Application - that is what 'Workings-days' are about!
VEDANTA IN ACTION.
This is the title of a publication from CM which, whilst it of course has items by Gurudev, also includes selections of writing from other well-esteemed Gurus from the Vedantic tradition as well as leading businessmen. Its focus is the working life. We shall be exploring these essays for the next few weeks on Workings-day as, clearly, they pertain directly to the premise of this section of AVBlog! As ever, you are encouraged to read back over previous posts, to ensure full benefit.
Part 1; Vedanta in Management.
A Vedantic Approach to Management Theory. (Sri Thandaveswara) - a few readers will still be wondering at the inclusion of such as this in a 'teaching' blog - again it is stressed that the whole purpose of Vedanta is to raise questions and encourage deeper thinking as to how 'theory' can be made manifest as a working, every day practice. Ultimately, this is of course for the individual. However, if enough individuals are transforming themselves, then the society around them will also start to transform. This is the essence of the essay now give by Sri Thandaveswara. It is a longish piece, given from first person perspective, and will be split across three weeks. This will be last in the management section. Necessarily, the focus comes from the Indian perspective but, again, the base is universal. Do not flinch from reading, even if you are no longer involved in business yourself - for the principles discussed are applicable even at the intimate level - the greatest 'business' of all is The Self Inc.!
"A culture, to be called alive, should be able to solve the problems and meet the challenges faced by its people. Otherwise it has no validity or future", declared Swami Chinmayananda over the din of the traffic as we drove to the inauguration of The Secret Subjective System of Management program for young business executives organised by the Chinmaya Foundation of Education and Culture at Madras in November 1977. "...and today," Gurudev continued, "the greatest challenge of India is to absorb the modern industrial civilization. It is not easy to assimilate it into our ancient culture, yet it is necessary for the future of the country. In most developed countries, the industrial age has created conflict and disharmony. Should we not be able to avoid it here in India, with al the strength of our ancient ways, based on harmonious living?"
I was thrilled to hear this! For over two decades working as a manager and involved in the management movement, as well as being founder-editor of Integrated Management, I had been dreaming of the time when the link between our ancient culture and modern management would be perceived and developed into a new and authentic philosophy of management.
"You have pinpointed the problem of management today, Swami-ji. Western thinking has yet to produce the true integrative principle and there is hope of finding it here. … but Swami-ji, why do you call this a course in 'subjective' system of management?"
Gurudev replied, "The manager should first learn to control himself. Without self-control, how can he control others? The first need is to understand himself - this is what we seek to teach." The course was enjoyable and thought provoking and the need for a managerial revolution, developing a comprehensive principle for the goals and values of business management, is explored in the following sections.

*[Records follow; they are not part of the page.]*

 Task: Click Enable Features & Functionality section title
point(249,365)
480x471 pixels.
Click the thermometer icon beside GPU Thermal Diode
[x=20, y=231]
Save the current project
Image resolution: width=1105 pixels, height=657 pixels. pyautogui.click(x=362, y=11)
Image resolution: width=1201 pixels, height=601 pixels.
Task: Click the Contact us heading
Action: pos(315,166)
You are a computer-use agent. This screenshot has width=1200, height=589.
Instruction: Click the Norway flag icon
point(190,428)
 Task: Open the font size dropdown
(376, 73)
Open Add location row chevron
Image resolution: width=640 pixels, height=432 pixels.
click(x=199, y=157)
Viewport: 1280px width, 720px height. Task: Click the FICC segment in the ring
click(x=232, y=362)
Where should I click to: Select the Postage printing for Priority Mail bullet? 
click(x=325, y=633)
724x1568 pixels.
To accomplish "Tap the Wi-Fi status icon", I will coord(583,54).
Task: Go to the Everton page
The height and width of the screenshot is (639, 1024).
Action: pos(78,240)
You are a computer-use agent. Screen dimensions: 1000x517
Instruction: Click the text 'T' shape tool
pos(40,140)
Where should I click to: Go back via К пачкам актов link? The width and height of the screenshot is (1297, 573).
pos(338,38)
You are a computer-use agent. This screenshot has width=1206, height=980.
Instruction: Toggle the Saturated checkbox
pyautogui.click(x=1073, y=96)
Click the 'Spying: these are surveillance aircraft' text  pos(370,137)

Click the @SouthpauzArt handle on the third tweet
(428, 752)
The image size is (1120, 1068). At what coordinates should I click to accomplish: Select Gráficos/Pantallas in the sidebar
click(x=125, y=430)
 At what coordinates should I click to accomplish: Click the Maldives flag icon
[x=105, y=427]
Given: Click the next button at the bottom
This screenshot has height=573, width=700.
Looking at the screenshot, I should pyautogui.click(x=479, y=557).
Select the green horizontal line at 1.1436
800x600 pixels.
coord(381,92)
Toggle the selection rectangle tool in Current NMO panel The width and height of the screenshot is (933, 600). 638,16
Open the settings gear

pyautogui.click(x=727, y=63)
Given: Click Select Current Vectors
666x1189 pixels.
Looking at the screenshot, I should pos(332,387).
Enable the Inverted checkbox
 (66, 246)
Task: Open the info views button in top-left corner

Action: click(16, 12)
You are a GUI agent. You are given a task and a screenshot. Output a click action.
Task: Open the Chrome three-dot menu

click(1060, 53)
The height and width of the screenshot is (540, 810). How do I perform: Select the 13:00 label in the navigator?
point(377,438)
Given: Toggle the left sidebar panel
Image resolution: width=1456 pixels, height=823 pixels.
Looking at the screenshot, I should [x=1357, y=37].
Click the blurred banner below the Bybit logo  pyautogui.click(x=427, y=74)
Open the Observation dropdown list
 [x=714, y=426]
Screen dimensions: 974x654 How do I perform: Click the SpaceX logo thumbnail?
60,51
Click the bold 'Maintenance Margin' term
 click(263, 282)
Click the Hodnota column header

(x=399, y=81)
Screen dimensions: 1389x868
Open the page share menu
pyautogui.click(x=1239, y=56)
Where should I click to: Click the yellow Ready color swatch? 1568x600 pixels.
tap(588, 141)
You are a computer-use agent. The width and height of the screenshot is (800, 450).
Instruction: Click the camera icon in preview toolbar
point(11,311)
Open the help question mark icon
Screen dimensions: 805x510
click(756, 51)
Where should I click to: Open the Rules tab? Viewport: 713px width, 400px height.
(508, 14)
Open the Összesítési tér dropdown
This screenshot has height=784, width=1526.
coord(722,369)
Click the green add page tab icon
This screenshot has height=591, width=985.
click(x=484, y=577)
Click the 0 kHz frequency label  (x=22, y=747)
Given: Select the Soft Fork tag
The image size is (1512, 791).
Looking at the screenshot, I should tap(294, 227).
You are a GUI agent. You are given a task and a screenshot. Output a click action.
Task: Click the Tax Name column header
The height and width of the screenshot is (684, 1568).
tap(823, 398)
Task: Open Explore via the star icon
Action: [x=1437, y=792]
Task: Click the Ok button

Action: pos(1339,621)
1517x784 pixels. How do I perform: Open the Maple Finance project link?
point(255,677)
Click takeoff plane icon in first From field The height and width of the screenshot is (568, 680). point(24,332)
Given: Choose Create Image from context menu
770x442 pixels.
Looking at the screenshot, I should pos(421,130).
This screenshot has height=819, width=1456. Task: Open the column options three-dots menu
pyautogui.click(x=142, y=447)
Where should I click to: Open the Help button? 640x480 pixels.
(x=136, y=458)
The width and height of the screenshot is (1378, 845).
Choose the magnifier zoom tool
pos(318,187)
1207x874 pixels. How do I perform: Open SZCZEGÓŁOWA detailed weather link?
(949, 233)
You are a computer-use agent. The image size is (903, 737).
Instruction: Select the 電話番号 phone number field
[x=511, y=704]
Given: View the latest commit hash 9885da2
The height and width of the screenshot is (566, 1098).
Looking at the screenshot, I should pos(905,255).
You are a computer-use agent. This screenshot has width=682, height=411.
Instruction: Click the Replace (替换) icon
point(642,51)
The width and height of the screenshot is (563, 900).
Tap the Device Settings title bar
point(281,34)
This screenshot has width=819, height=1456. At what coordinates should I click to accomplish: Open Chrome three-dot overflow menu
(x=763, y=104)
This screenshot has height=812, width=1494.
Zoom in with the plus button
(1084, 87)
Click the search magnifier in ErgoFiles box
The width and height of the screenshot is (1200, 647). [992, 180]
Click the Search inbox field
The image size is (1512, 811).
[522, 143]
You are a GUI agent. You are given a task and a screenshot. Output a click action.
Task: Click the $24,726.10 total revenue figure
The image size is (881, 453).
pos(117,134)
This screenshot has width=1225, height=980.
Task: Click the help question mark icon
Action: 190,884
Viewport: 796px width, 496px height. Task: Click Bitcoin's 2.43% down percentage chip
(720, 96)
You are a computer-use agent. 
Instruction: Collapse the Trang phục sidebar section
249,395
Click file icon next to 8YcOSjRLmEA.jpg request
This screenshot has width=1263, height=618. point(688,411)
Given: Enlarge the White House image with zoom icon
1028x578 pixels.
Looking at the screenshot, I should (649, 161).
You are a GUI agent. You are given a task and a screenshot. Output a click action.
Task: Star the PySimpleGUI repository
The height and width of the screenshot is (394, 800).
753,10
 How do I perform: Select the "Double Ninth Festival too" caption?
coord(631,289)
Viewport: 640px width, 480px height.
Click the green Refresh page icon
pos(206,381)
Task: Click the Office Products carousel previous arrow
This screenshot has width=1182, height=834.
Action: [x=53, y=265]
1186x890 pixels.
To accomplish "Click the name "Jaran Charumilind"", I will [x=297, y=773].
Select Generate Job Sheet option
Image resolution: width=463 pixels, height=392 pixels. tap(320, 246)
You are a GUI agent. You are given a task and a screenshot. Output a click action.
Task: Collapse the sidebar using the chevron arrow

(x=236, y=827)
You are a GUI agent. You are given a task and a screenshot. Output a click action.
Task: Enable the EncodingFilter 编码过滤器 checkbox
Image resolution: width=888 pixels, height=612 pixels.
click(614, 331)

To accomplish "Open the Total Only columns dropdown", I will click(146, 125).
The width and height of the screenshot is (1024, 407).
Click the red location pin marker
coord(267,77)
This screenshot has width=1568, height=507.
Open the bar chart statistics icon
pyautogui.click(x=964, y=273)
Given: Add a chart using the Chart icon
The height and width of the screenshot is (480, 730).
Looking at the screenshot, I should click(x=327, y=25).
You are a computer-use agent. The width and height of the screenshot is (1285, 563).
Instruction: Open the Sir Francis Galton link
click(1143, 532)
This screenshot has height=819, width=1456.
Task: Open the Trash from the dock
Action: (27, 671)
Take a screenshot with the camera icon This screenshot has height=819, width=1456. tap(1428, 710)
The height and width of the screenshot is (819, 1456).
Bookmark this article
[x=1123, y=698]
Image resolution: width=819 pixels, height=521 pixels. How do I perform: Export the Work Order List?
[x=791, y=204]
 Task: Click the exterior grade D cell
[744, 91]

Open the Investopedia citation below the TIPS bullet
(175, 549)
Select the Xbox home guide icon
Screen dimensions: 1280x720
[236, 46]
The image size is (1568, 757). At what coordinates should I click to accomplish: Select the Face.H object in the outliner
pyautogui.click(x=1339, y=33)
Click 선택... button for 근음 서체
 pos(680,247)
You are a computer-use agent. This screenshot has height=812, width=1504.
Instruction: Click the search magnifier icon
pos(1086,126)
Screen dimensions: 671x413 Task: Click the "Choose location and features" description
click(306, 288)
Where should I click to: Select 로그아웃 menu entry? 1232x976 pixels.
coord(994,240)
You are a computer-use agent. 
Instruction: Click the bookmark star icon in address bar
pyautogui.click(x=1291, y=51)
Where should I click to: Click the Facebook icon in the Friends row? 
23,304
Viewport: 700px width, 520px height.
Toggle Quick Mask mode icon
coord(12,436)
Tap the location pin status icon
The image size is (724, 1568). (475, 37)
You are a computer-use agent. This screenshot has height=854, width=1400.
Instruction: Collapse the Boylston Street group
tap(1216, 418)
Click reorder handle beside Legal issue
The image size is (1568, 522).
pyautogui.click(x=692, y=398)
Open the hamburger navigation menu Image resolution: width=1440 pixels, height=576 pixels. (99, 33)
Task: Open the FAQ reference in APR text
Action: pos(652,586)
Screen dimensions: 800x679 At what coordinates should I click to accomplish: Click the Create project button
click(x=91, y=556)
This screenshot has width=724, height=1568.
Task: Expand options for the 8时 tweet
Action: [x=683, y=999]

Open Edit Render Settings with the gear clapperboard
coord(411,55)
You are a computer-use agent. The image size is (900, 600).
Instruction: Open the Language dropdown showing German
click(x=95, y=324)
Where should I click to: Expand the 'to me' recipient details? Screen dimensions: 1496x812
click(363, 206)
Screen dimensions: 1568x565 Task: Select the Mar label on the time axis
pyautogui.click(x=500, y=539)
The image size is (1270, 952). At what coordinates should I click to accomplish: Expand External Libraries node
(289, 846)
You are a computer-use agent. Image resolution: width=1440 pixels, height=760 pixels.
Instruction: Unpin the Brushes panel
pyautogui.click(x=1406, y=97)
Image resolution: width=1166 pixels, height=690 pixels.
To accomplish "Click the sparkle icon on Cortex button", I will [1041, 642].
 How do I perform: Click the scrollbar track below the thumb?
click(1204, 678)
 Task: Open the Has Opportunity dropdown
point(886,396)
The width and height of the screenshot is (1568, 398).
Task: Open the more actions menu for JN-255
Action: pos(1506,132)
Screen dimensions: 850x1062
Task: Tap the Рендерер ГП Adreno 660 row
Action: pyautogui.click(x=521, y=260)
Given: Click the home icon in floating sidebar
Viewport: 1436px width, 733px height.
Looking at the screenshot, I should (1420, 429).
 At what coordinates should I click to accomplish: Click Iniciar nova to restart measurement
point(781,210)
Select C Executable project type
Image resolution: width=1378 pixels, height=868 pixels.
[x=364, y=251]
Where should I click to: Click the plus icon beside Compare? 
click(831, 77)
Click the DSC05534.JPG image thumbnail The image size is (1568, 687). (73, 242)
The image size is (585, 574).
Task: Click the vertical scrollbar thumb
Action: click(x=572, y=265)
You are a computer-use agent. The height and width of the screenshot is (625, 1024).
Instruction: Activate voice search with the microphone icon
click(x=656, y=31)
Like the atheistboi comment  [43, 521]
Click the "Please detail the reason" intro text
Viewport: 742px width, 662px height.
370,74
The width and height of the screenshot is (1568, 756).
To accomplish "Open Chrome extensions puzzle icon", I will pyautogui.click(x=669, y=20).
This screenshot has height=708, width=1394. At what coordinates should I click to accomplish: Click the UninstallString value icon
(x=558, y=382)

Need for an Integrative Principle; Management science, after around a hundred years of development, continues to search for its integrative principle. This is a goal which integrates all the different aspects of business into one common social and economic goal. Western management, which is based on experience, research and experimentation, has perceived management in objective terms, largely as an exercise of acquirable skills in an environment composed of physical and human resources, pursuing secular objectives. These objectives originally comprised of profit-making have been expanded to include customer service, employee welfare and good neighbour/good citizen policies. However, these expansions have come more as responses to survival needs of the enterprise, as acts of business statesmanship, than as perceptions of a deeper obligation to humanity at large.
Contemporary management theory broadly divides itself into a few 'schools of thought' - however scholars are hesitant to call them 'schools'. Hayne and Massey, two of the foremost scholars, classify them as 'streams' of thought on management. Others call them 'approaches' to management. Nearly half of these approaches are concerned with quantitative techniques, including the application of economics in decision making. The other half are concerned with implementing decisions in environments composed of human and physical resources. The unstable state of management theory is instanced by the following comments from Hayne and Massey; "Frequently, generalizations in one book...are admittedly opposed to those of another. The present state of knowledge of management calls for great humility and open-mindedness. Seven approaches to organization are six too many...A modern synthesis is needed to pull together ideas from all approaches… Two tendencies have hindered progress; one is the adherence to dogmas based on assumptions and casual observation. The other is the inclination on the part of the critics of these dogmas to disregard all other existing hypotheses."